Makassar - Perwakilan Ombudsman RI Provinsi Sulawesi Selatan mendorong penguatan kolaborasi dengan PDAM Kota Makassar melalui perjanjian kerja sama (PKS) guna meningkatkan kualitas pelayanan publik di sektor air bersih. Fokus utama kerja sama ini adalah membangun mekanisme pengaduan masyarakat yang lebih responsif serta mendorong pemerataan akses layanan air bersih.
Hal tersebut disampaikan Kepala Perwakilan Ombudsman RI Sulawesi Selatan Ismu Iskandar, dalam kunjungan kerja ke kantor PDAM Kota Makassar, Jumat (10/4/2026).
"Layanan air bersih adalah kebutuhan dasar masyarakat. Kami ingin memperkuat mekanisme pengaduan internal PDAM agar dapat menjadi solusi awal yang efektif, tanpa harus selalu berujung pada laporan ke Ombudsman RI," ujar Ismu.
Ia menegaskan, kualitas pelayanan tidak hanya diukur dari ketersediaan layanan, tetapi juga dari efektivitas sistem pengaduan. Menurutnya, tingginya jumlah pengaduan tidak selalu mencerminkan buruknya layanan, melainkan dapat menjadi indikator meningkatnya kepercayaan masyarakat terhadap institusi publik.
Dalam kesempatan tersebut, Perwakilan Ombudsman RI Sulawesi Selatan juga menyoroti belum meratanya distribusi air bersih, khususnya di sejumlah wilayah di Kecamatan Tallo, bahkan masih ada kawasan yang belum terjangkau jaringan sama sekali.
Menanggapi hal tersebut, Plt Direktur PDAM Kota Makassar Hamza Ahmad, mengakui adanya sejumlah kendala teknis dan administratif yang masih dihadapi.
"Secara kapasitas produksi, kami sebenarnya sudah mencukupi untuk melayani kebutuhan air bersih di Kota Makassar.
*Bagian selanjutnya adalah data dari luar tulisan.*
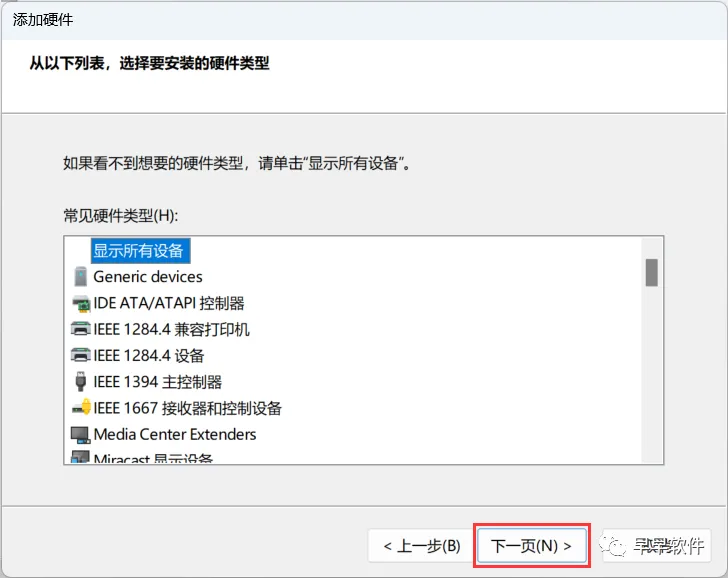Click the IEEE 1667 lock device icon
728x578 pixels.
81,407
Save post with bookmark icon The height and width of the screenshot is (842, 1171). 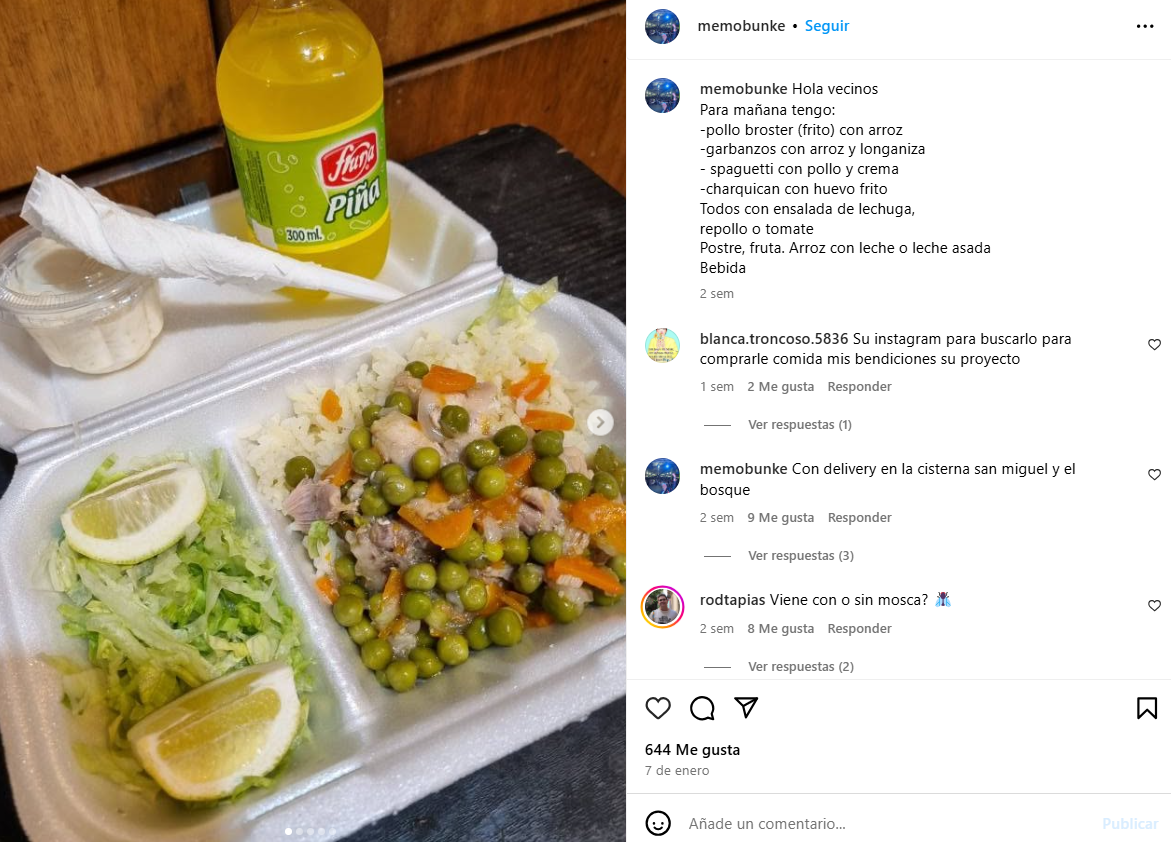1146,708
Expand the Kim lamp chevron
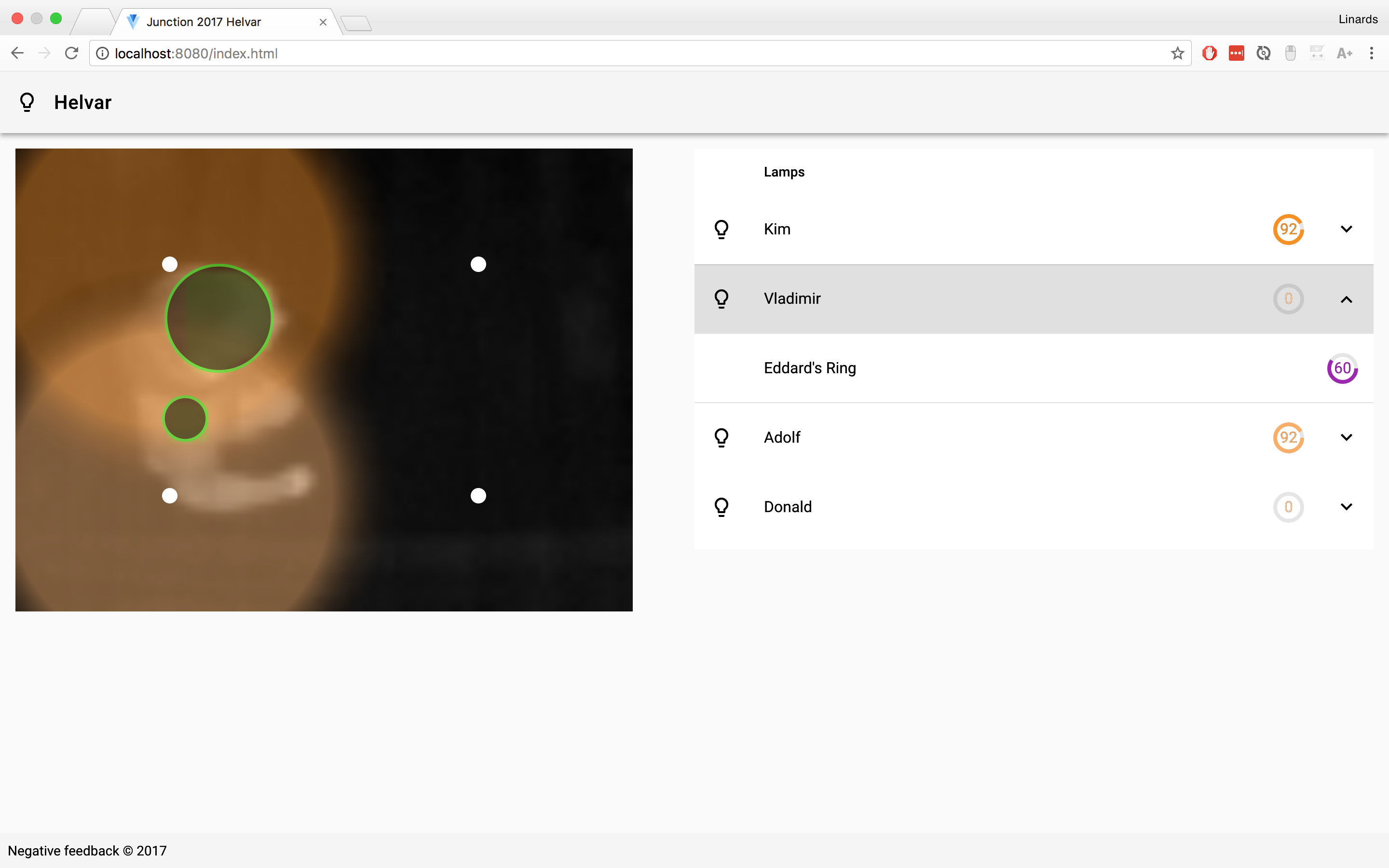The width and height of the screenshot is (1389, 868). (x=1346, y=229)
Namun, tantangan utama kami ada pada kondisi jaringan pipa yang sudah tua dan mengalami kerusakan, serta proses perizinan yang juga membutuhkan waktu," jelas Hamza.
Ia menambahkan, PDAM terus berupaya menghadirkan solusi alternatif bagi masyarakat yang belum terjangkau jaringan.
"Untuk wilayah yang belum terlayani sama sekali, kami merencanakan pembangunan tangki air komunal di beberapa titik strategis agar masyarakat tetap bisa mengakses air bersih sambil menunggu pengembangan jaringan," tambahnya.
Sementara itu, Kepala Keasistenan Pencegahan Perwakilan Ombudsman RI Sulawesi Selatan Aswiwin Sirua, menekankan pentingnya langkah mitigasi menghadapi potensi kemarau panjang. PDAM Kota Makassar, lanjutnya, telah melakukan antisipasi melalui pembangunan pompa tambahan serta kerja sama suplai air lintas wilayah dengan Kabupaten Gowa.
Perwakilan Ombudsman RI Sulawesi Selatan mengapresiasi komitmen PDAM Kota Makassar yang dinilai terus menunjukkan perbaikan dalam meningkatkan kualitas layanan. Ke depan, Perwakilan Ombudsman RI Sulawesi Selatan akan memperkuat koordinasi dan pengawasan guna memastikan berbagai permasalahan yang dikeluhkan masyarakat dapat ditangani secara bertahap.
"Melalui kolaborasi ini, kami berharap permasalahan layanan air bersih dapat diselesaikan lebih optimal, sehingga hak masyarakat terhadap pelayanan dasar dapat terpenuhi," tutup Ismu.